By doing this and making simulations of the transitions on a regular basis as the race draws near, your body will become accustomed to the unique feeling of these transitions and particularly running on fatigued legs.
2. Progressive Runs:
Gradually increase your running pace during training runs. This technique not only improves your overall speed but also trains your body to adapt to running when your tired. So, start with an easy pace and gradually increase your speed throughout the run. Your body will get better and quicker at adapting to the increased tempo.
3. Cross-Training:
Of course in triathlon you are already doing great cross-training with swimming training and cycling. If you have even just 10 mins, try to build overall strength and improve your muscular endurance through strength training, or yoga, or pilates. This approach ensures that all your muscles are well-rounded and can handle the demands of the run leg 🙂
4. Mental Preparation:
Mental execution also plays a huge part in making it to that finish line. Personally, I struggle to keep focused when racing the run section during a race because I am exhuased. What’s recommended, and what we try to do in the run-up to the race is to rehearse the run leg during training. What does this mean exactly?
Well there are two points to this:
1. You should try to visualize yourself transitioning smoothly from the bike and conquering the run. Here you can visualize exactly what you need to do when you enter into the transition so when it comes to the race day, it feels much more natural and less ‘thinking’ effort is required.
2. You’ll go through up’s and down’s during the race and particularly during the run.
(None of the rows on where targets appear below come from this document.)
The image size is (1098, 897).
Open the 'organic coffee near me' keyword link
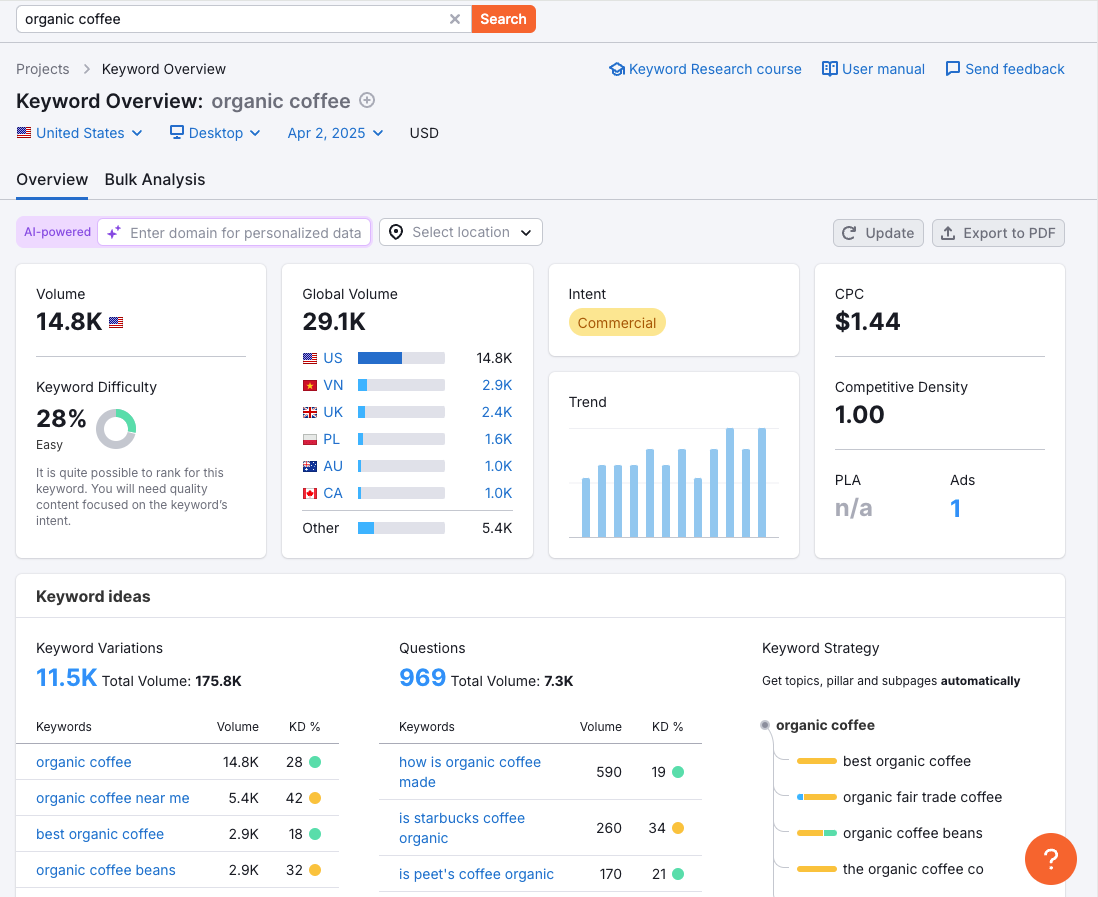pos(113,798)
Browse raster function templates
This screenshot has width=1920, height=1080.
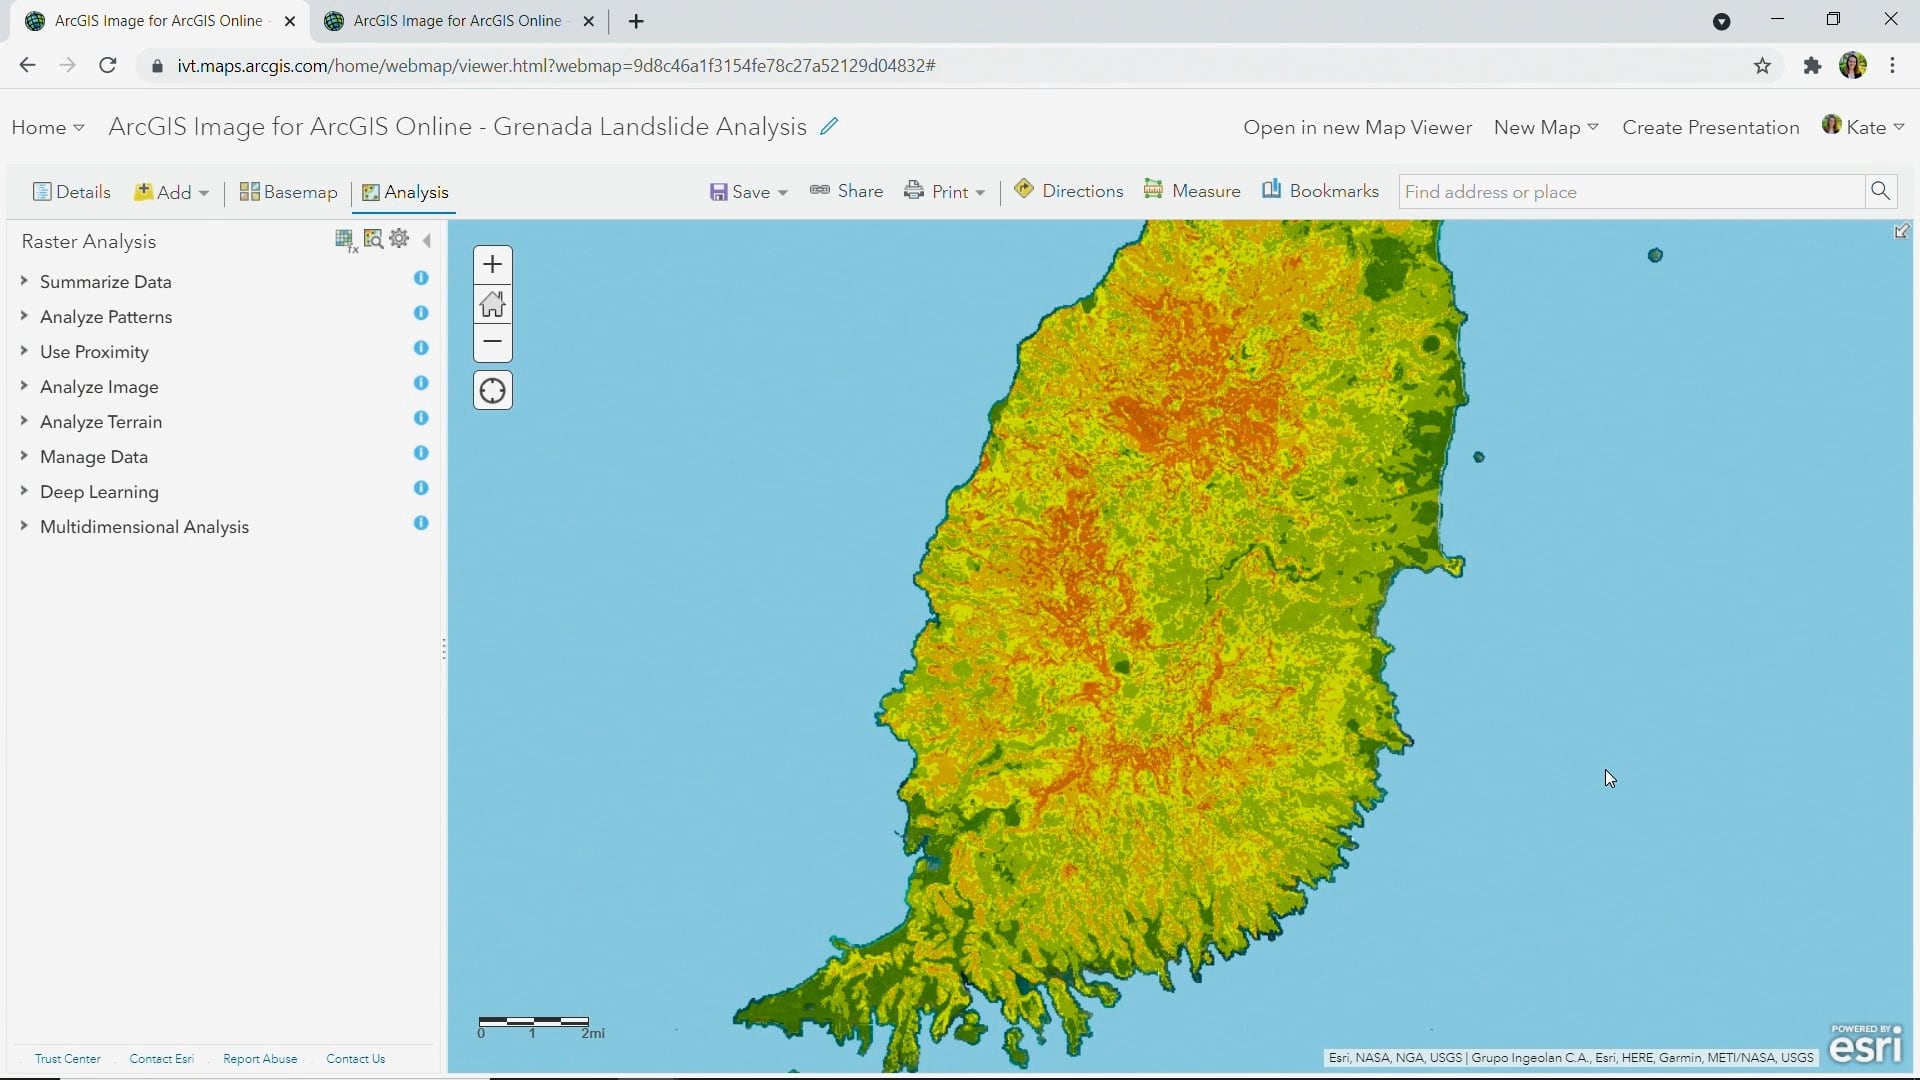[x=373, y=240]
When you’re feeling like it’s just time to give up, this is the moment to focus on positive self-talk and remind yourself that you can do it. Just remember all your previous accomplishments which you never thought possible.
These two different mental preparations help us a LOT when we find ourselves in a state of ‘tiredness’ during the final km of the race. It helps us maintain a strong mindset during the triathlon and we hope it will be a useful trick for you to implement too!
5. Recovery and Rest:
Of course, it’s important to give your body ample time to recover. Rest and proper nutrition are vital for optimal performance. Prioritize sleep, eat nutritious meals, and incorporate active recovery strategies such as foam rolling and stretching into your routine.